◆ **Task details**
At the line that holds "Where should I click to: Select", start repeating, and keep going exactly through the final line of the material; include both ends and skip the pictures.

==========

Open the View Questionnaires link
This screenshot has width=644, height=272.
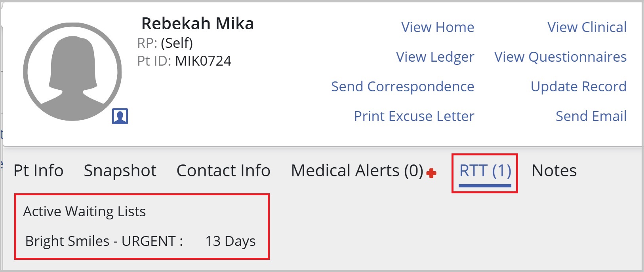(x=560, y=57)
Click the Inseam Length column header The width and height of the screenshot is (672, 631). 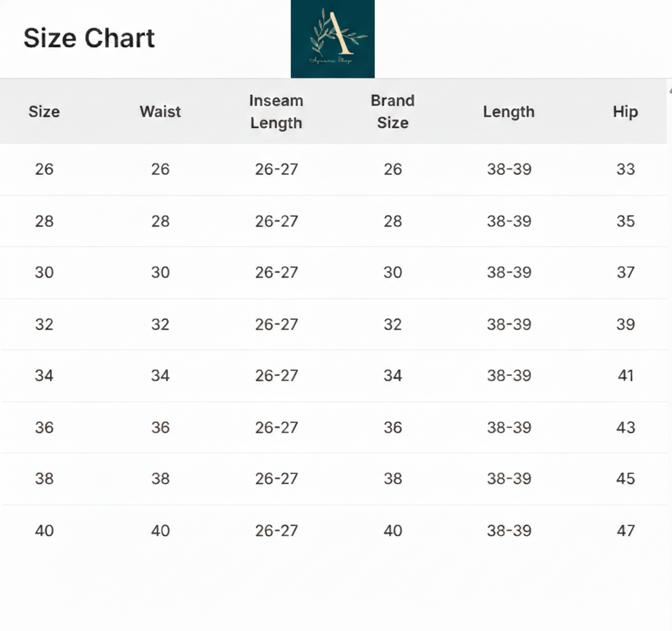[x=276, y=112]
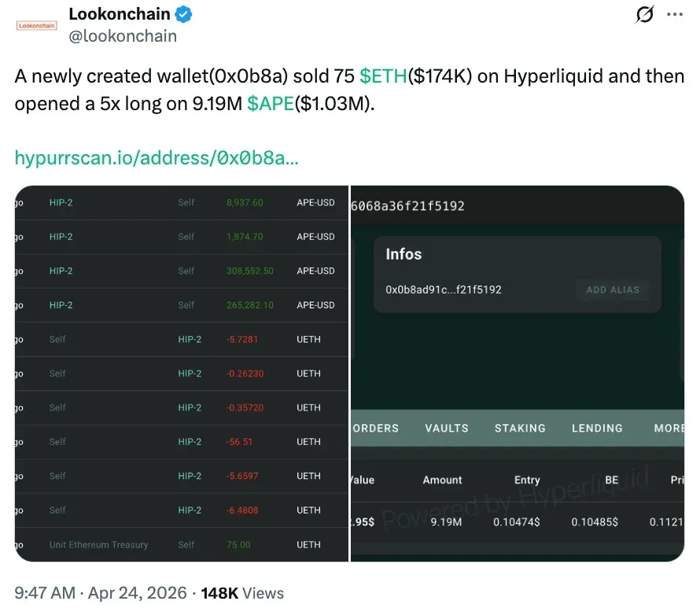
Task: Click the Lookonchain display name
Action: tap(119, 13)
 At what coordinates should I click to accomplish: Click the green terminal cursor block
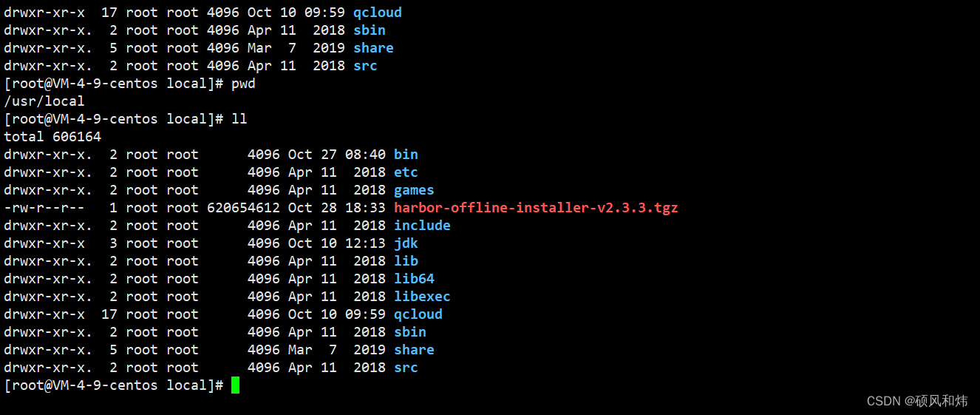coord(235,385)
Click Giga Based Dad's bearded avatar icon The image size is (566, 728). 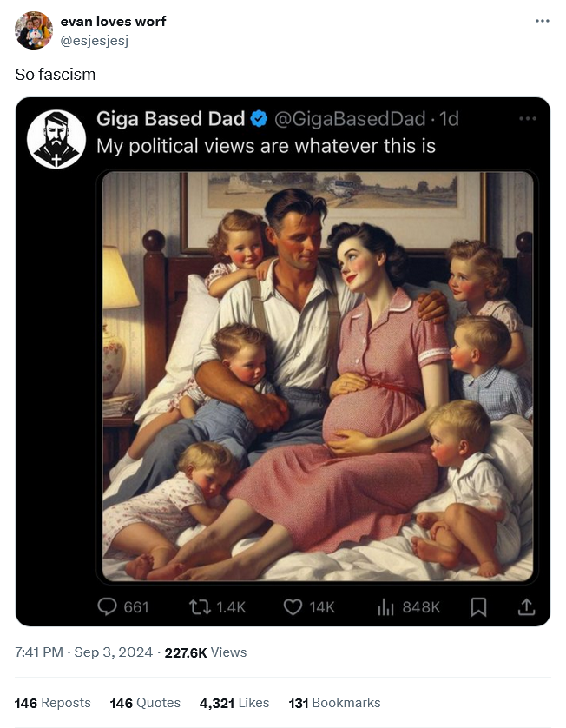tap(56, 139)
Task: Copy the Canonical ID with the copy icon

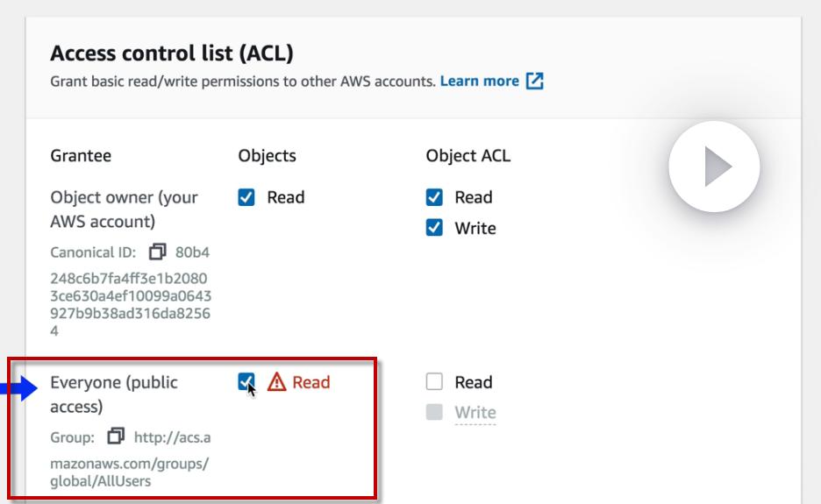Action: 157,252
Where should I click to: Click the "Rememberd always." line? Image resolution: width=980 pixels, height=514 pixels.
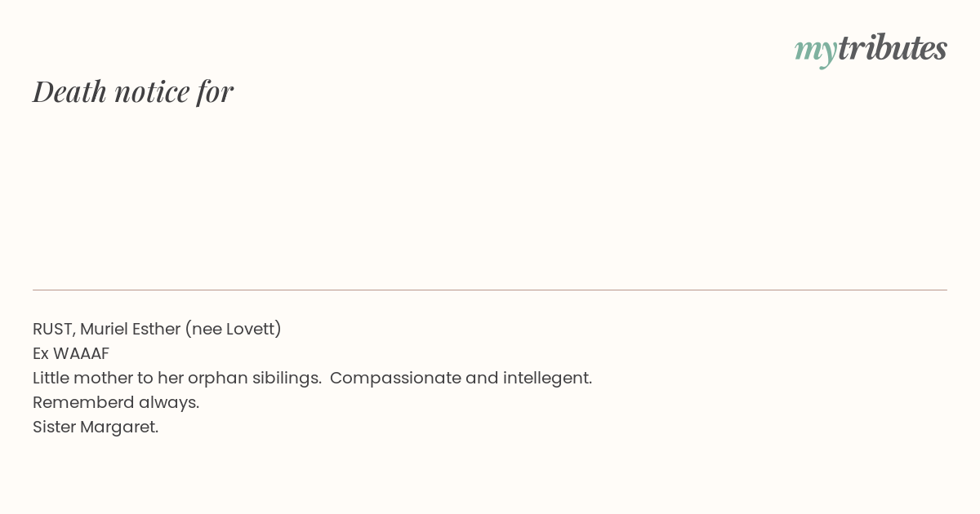[x=116, y=402]
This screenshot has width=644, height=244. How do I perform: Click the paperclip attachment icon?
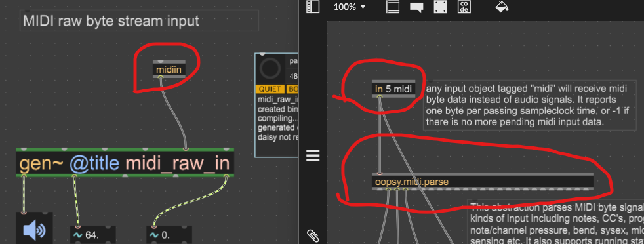point(313,235)

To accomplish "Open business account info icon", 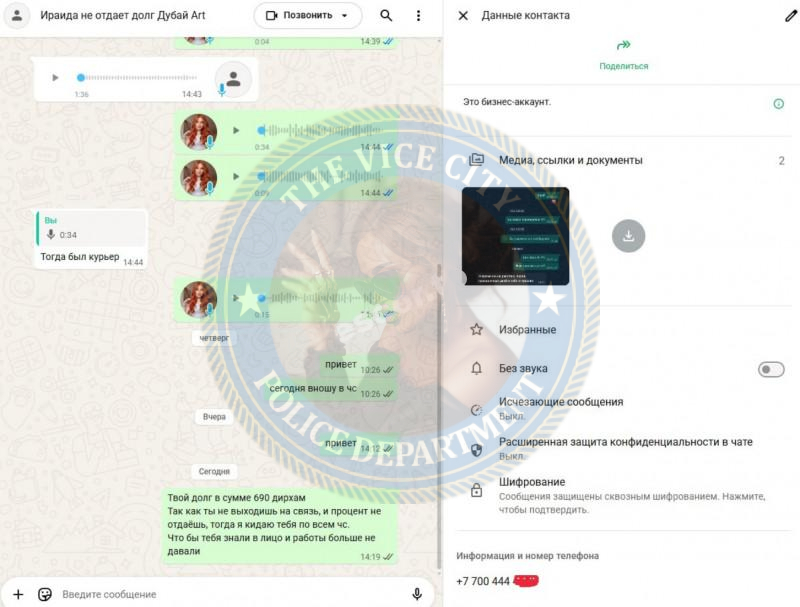I will (779, 104).
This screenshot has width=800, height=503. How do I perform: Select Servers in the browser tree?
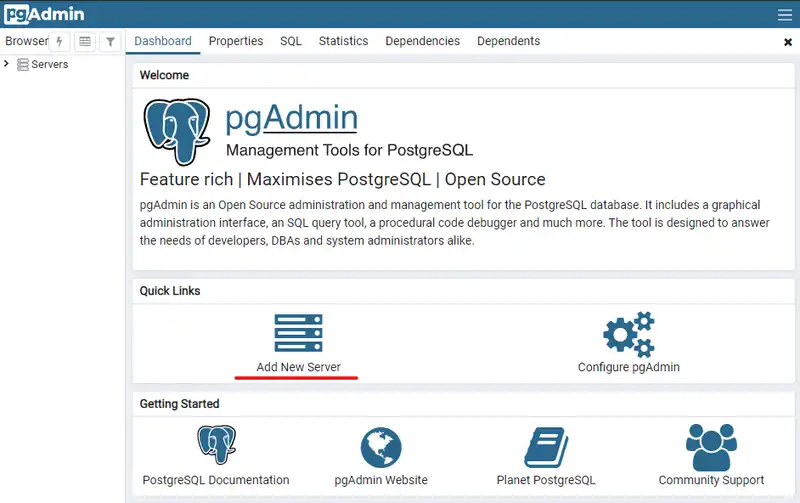(50, 64)
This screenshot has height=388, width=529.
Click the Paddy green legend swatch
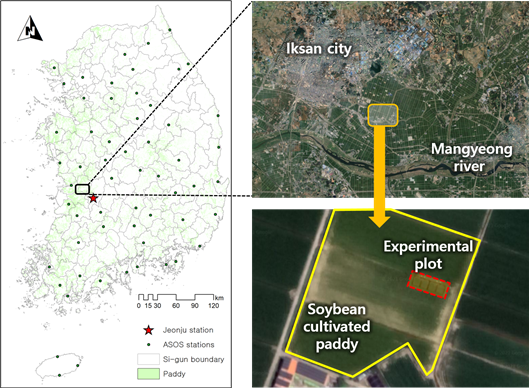(x=148, y=374)
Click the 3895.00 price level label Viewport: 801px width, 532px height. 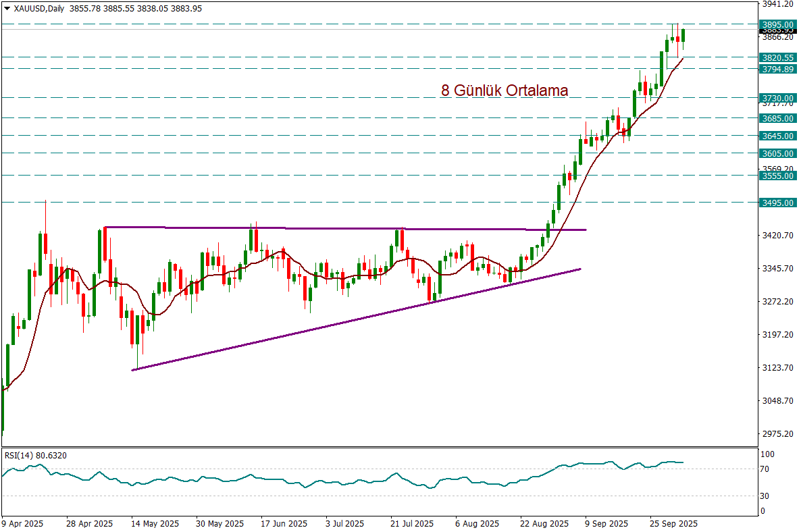pos(776,24)
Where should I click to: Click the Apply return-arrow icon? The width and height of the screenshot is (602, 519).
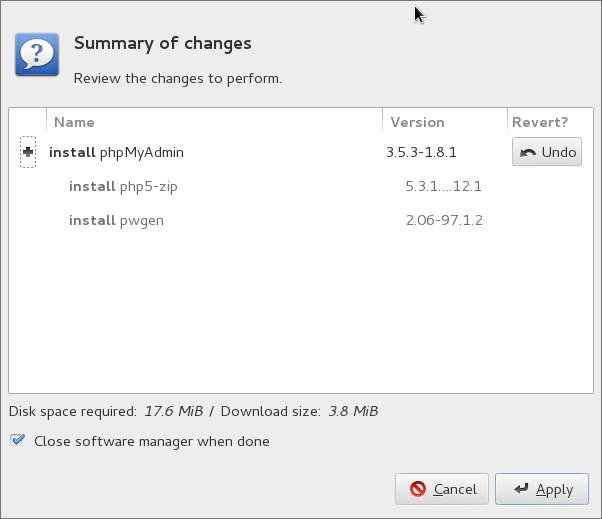pyautogui.click(x=521, y=488)
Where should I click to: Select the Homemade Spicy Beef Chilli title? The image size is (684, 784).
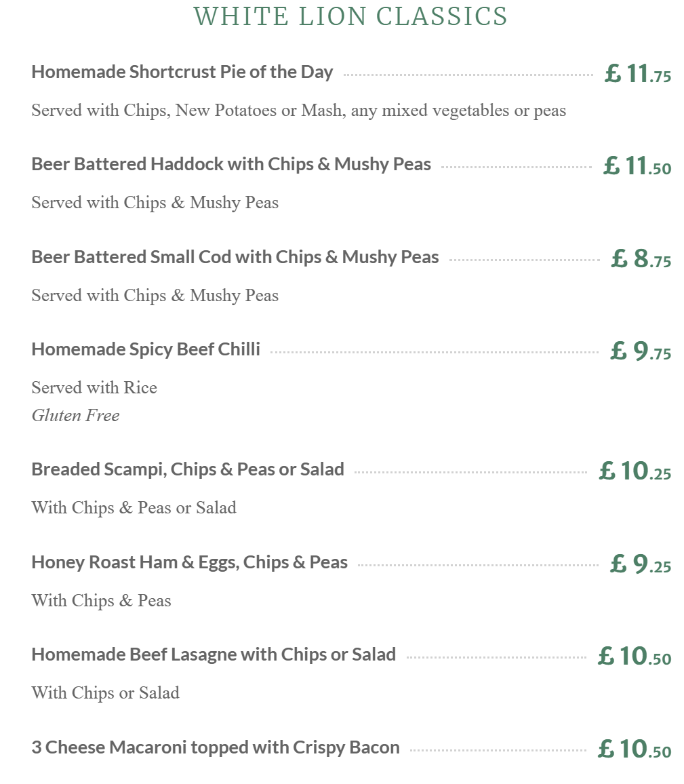(146, 349)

==========

◆ **Response to this task**
Where should I click to: Select the Homemade Spicy Beef Chilli title? The image size is (684, 784).
(146, 349)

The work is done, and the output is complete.